LONDON, Aug 3 (Reuters) Britain appointed UN official Michael Williams as its West Asia envoy on Friday, putting an experienced hand in charge of an area that is a foreign policy priority for new Prime Minister Gordon Brown.

Williams, who starts his new job in September, will be responsible for Arab-Israeli issues as well as Iran and Iraq, the Foreign Office said in a statement.

A former journalist and Foreign Office adviser, he has been UN special coordinator for the West Asia for less than three months.

In contrast with former prime minister Tony Blair's personal West Asia envoy, Lord Michael Levy, Williams will report to both Foreign Secretary David Miliband and Brown, the Foreign Office said.

''His responsibilities will cover the wider West Asia including Iraq and Iran in addition to the West Asia peace process,'' it said.

Rosemary Hollis, director of research at the Chatham House thinktank, said Williams was a ''suitable choice'' because of his knowledge of the issues, his experience and because he had moved in both British government and UN circles.

Brown's government is expected to put the stress on economic development in Gaza and the West Bank, seeing this as an essential building block to peace in the West Asia.

Hollis said Williams will be able to draw on years of research carried out by Ed Balls, a close ally of Brown, on an ''economic roadmap'' for rebuilding the region's economy.

In Iraq, British troops are gradually handing over security duties to Iraqi forces and speculation has been rife that Brown could speed up their withdrawal from the country.

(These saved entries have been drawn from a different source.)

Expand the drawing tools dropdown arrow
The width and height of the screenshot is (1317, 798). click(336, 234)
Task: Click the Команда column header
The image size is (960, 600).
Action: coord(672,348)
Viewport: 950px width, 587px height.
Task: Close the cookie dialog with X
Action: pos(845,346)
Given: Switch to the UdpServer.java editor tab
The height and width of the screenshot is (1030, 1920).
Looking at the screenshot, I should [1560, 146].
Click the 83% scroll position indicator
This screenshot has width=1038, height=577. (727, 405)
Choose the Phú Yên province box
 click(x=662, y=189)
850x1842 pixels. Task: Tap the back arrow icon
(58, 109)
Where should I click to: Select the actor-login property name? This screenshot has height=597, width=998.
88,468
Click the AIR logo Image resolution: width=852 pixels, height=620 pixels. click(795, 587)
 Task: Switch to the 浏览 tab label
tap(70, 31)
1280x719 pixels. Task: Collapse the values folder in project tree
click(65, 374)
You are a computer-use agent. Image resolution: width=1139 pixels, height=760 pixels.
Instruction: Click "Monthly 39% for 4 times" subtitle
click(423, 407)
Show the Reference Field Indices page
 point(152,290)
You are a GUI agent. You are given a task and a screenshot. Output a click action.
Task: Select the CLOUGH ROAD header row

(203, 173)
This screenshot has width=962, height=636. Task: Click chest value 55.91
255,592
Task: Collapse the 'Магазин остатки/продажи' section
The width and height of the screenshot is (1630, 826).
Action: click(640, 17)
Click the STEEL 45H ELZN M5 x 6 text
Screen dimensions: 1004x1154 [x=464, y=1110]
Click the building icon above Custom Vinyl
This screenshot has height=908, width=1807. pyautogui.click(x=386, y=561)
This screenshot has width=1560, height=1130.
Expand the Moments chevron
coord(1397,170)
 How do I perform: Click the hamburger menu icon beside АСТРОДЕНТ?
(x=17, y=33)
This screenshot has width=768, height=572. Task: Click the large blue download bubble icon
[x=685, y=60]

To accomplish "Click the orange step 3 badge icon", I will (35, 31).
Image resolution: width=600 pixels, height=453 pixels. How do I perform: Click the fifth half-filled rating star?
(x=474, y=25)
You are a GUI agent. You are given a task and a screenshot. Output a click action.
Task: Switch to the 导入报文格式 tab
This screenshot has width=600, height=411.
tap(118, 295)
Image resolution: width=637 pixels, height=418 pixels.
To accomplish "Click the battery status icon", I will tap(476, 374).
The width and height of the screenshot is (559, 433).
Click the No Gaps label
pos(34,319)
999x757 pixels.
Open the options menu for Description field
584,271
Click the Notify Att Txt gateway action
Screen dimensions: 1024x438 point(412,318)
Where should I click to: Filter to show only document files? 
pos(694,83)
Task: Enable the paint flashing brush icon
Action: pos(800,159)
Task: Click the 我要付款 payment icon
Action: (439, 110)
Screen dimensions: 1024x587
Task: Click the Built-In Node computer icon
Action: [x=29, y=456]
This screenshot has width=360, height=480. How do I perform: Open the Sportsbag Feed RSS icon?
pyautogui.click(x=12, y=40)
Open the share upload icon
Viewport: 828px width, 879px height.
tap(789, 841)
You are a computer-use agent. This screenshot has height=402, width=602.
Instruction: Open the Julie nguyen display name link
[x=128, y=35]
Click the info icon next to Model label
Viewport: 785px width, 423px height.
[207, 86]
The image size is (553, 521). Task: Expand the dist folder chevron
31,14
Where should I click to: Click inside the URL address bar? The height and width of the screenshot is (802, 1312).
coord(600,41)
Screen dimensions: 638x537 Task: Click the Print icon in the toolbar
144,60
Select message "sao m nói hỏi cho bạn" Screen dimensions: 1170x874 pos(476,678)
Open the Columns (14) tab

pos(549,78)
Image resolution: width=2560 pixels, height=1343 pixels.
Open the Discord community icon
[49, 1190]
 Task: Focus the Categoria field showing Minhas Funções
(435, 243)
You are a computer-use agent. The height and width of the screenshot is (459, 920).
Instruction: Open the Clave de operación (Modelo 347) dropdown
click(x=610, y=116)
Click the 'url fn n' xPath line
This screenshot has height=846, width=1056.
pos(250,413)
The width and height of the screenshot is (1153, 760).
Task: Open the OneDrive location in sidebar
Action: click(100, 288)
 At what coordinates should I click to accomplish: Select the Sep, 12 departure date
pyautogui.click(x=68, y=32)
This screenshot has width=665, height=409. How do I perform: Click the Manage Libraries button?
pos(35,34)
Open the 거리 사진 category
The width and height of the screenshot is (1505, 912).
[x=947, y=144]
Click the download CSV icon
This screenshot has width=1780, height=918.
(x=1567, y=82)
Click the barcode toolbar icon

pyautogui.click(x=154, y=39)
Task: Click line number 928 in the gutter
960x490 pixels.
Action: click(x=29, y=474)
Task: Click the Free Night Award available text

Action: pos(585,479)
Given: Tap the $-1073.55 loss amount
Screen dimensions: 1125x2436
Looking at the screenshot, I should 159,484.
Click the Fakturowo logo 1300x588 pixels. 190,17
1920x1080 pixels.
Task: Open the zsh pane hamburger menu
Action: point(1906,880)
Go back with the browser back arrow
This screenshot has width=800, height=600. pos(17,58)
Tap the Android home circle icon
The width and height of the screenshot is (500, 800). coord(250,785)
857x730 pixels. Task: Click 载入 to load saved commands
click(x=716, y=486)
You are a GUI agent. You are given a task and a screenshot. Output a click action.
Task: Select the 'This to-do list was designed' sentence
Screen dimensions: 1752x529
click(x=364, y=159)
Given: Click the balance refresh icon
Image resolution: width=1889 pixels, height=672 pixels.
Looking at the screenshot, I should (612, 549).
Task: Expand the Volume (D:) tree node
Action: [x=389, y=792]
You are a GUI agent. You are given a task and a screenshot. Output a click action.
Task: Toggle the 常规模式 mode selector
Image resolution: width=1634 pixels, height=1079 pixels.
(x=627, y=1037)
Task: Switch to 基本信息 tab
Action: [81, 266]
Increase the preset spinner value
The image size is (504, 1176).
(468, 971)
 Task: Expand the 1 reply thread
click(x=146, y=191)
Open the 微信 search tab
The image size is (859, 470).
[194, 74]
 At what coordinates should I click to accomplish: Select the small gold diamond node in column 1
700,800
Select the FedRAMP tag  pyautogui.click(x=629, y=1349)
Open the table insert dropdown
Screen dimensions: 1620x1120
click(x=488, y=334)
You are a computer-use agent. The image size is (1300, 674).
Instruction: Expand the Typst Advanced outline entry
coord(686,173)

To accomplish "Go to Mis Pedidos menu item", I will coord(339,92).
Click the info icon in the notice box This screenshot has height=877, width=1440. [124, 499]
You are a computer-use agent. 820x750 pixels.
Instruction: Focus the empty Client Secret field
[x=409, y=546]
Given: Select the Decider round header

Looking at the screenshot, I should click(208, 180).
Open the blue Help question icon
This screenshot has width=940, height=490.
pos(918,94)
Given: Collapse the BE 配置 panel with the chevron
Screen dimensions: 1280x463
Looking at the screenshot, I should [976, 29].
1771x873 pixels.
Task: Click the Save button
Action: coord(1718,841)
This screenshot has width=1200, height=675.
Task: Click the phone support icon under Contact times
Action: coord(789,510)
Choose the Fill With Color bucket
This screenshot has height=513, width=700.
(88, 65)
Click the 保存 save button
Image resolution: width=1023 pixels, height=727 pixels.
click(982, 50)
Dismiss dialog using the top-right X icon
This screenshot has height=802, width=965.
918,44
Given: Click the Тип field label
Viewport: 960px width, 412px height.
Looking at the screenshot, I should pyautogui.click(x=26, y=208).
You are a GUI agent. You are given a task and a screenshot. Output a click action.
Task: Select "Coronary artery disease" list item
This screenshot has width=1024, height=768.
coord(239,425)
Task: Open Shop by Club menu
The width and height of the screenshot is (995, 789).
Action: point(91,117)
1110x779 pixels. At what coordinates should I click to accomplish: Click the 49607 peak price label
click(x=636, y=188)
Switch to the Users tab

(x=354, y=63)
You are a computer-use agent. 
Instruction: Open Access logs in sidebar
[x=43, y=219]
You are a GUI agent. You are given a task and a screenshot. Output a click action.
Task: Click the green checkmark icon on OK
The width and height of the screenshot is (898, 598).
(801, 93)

On Iran, Brown and US President George W Bush agreed this week on the need to pursue tougher sanctions against the country over its nuclear programme.

CLASH WITH BLAIR? Williams was appointed days after Brown returned from a visit to the United Nations where he met Secretary-General Ban Ki-moon and called for action to put the world back on track towards slashing extreme poverty by 2015.

The Guardian newspaper, which reported last month that Brown planned to appoint Williams, said it could lead to a clash with the work of Tony Blair, who Brown succeeded as prime minister in June.

The Quartet of West Asia mediators -- the United States, United Nations, European Union and Russia -- appointed Blair as an envoy. Blair and Brown, his long-serving finance minister, had a tense relationship during Blair's decade in power.

In the 1990s, Williams served with the UN in Cambodia, the former Yugoslavia, Geneva and New York.

In July 2006 he was appointed special adviser on the West Asia to Kofi Annan. He played a critical role in the implementation of Security Council Resolution 1701 which ended the Israel-Lebanon war, the Foreign Office said.

Williams was appointed to his current post by Ban on May 15 and has played a key role relaying messages between Israel and Syria. He replaced Alvaro de Soto, whose farewell report said that UN policy in the region had failed because it was subservient to US and Israeli interests.